ここでも価値の擦り合わせに困ってしまった。
結局、足りない分に関してはルアゴコがなんとかするから、の言葉で押し通した。
全体を通して分かったのは、この村が貧しいということだった。
国からの援助は受けておらず、集落が独立してやっている。稀に隊商が来るらしいが、いつと決まってないそうだ。
狩りで得た魔獣の希少な部位を処理して、少し大きな村や町、あるいは王都へと売りに行くことで必要な物資を得ているようだった。
そんな暮らしであるのに集落から離れず住み続けるのには訳がある。
イグが住処にしている山々への畏怖、信仰のような思いだ。
長くこの地に暮らしてきたことへの愛着もあった。
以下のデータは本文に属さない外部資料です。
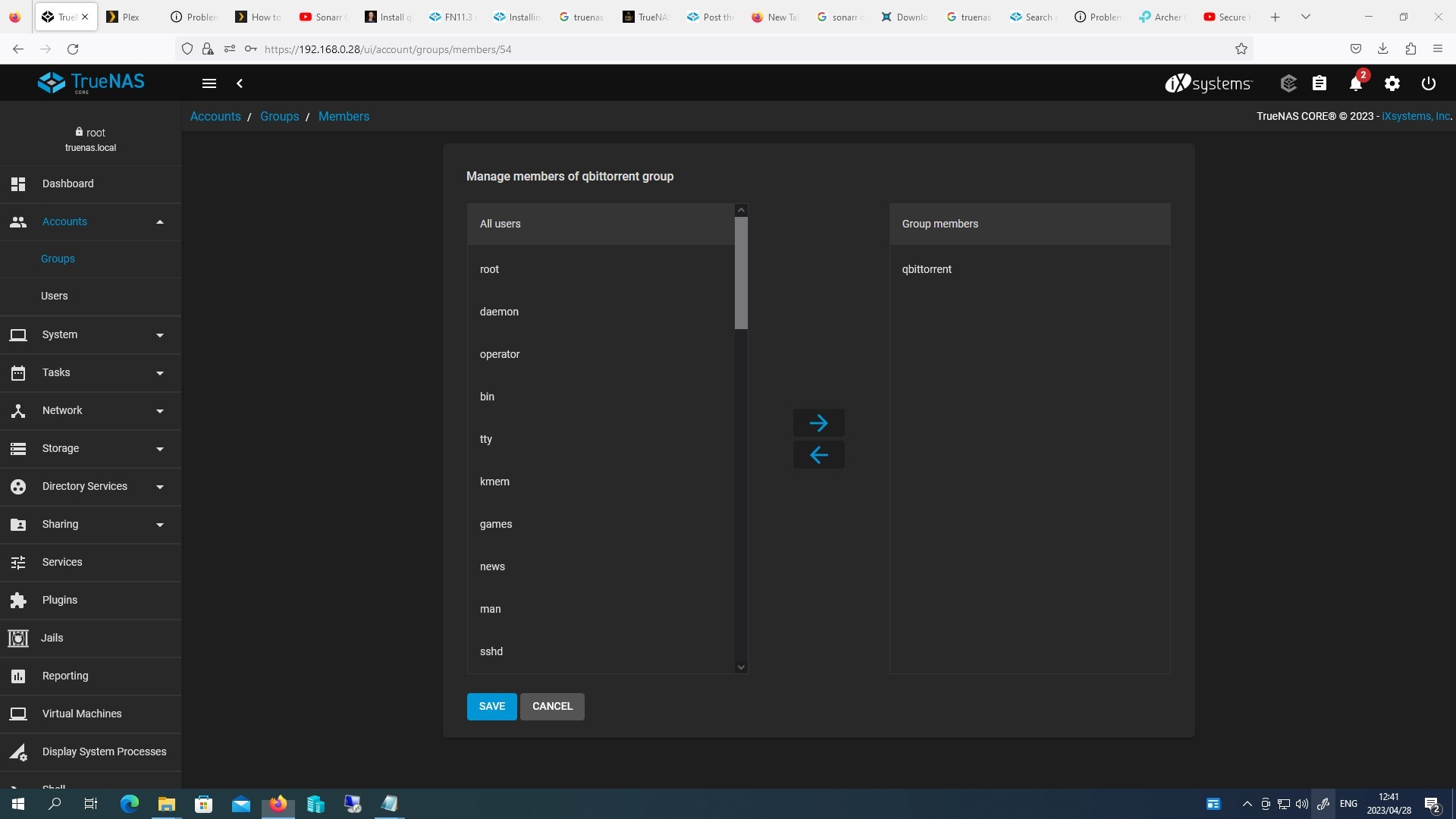1456x819 pixels.
Task: Open the alerts bell icon
Action: pos(1356,83)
先祖代々の土地から離れてしまえば、寄る辺ない身となる。同じ種族同士へ感じる強い絆と共に、先祖代々の土地とは血のようなものなのだろう。
出稼ぎに出る者もいるが、必ず彼等は帰ってくるという。
それは他の種族も同じではないかと、ルアゴコは言った。
中には変わり種もいる。個々を大事にする種族も。
けれど、大半の魔人族は土地を大事にするそうだ。住んでいる土地を明け渡したくはないし、開墾で広げられるのなら広げたいと思う。
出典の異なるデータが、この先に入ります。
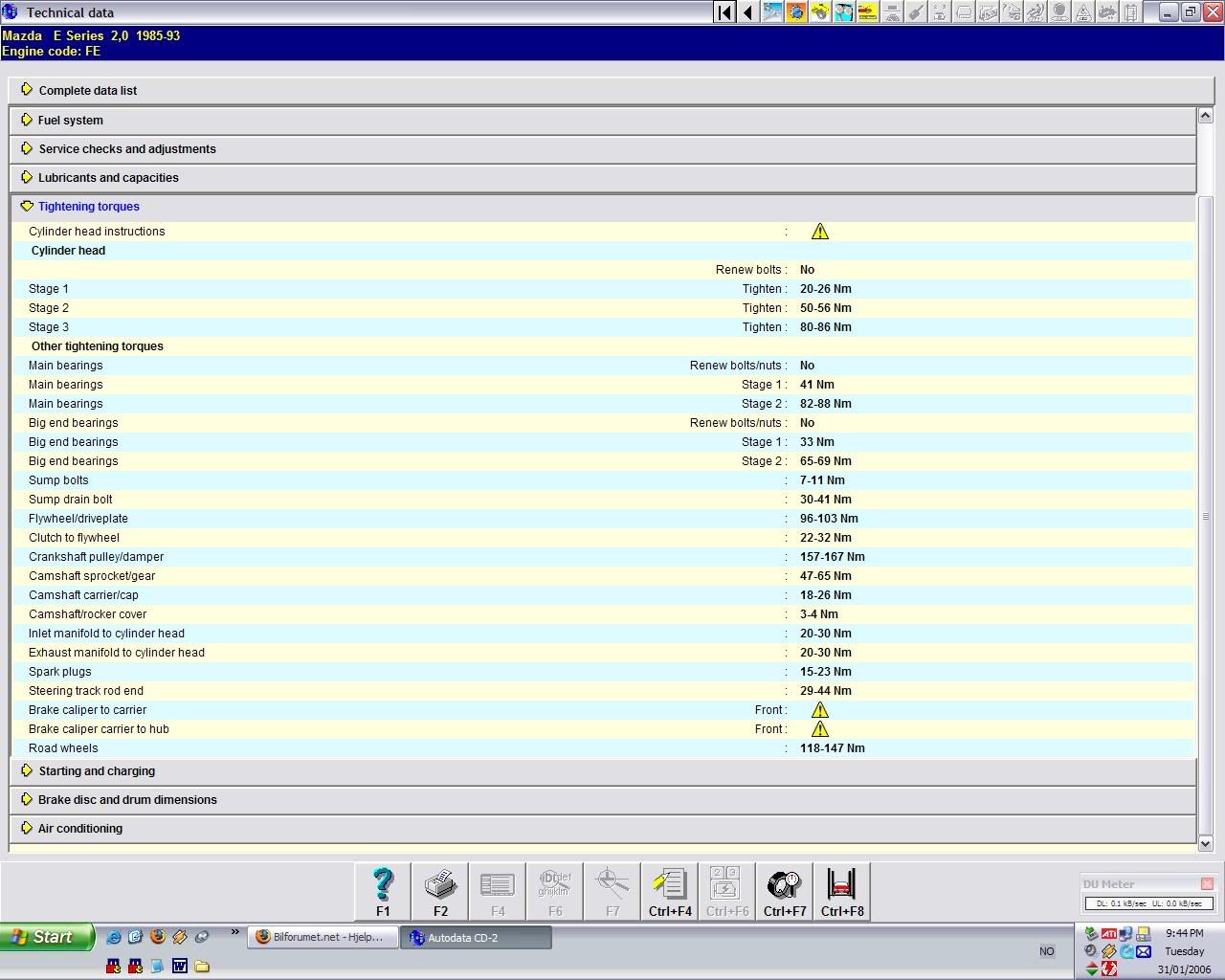
Task: Expand the Fuel system section
Action: click(x=70, y=121)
かつて他国の領土を侵そうとしたのも、土地を求めてのことらしい。
当たり前のことだが、やり返されるリスクも承知してのことだ。
奪われる恐怖も知っている。
それでも領土を広げたいと思うのが、貧しい土地に住まう彼等の習性のようだった。
今となっては、他国へ戦を仕掛けるだけの余力はどこにもないそうだが。
少なくともルアゴコの知る情報では、そういうことらしい。